— What to do —
From the line with "Task: Enable the Vatable checkbox" through the line with "The height and", inclusive, return each line of the data below exactly and leave the rest out.

— Record excerpts —
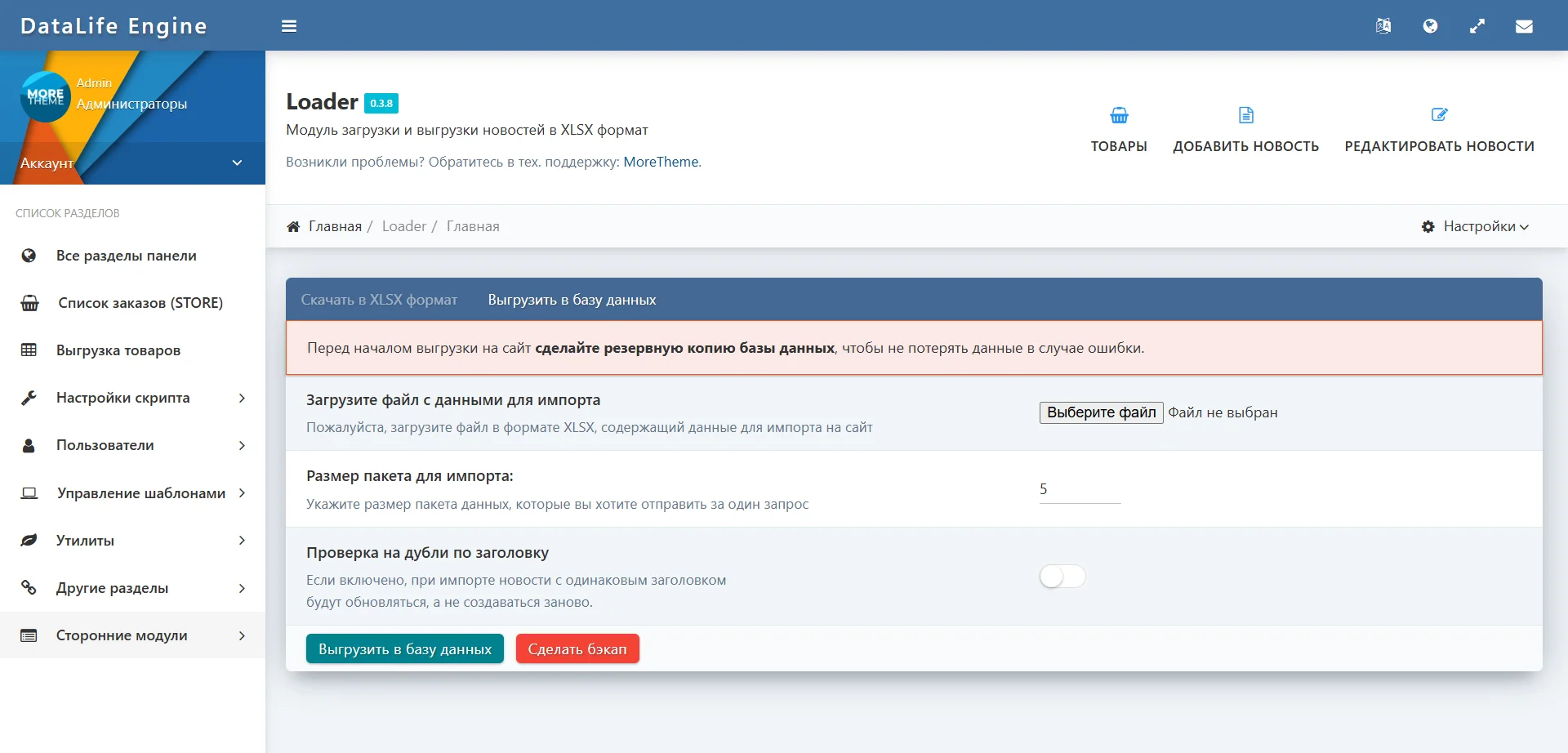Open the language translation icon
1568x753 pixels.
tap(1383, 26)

...

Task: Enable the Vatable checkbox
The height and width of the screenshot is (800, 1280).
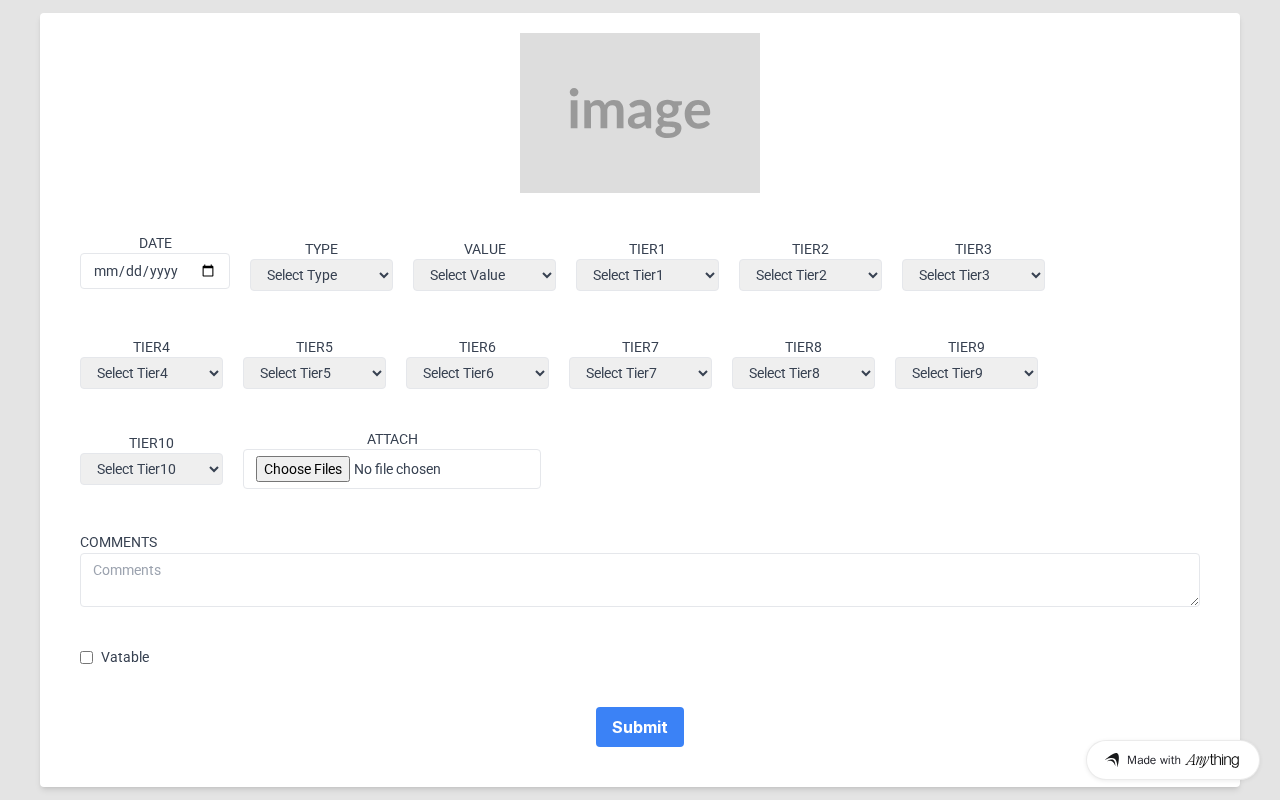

— Exercise response —
Task: Enable the Vatable checkbox
The height and width of the screenshot is (800, 1280).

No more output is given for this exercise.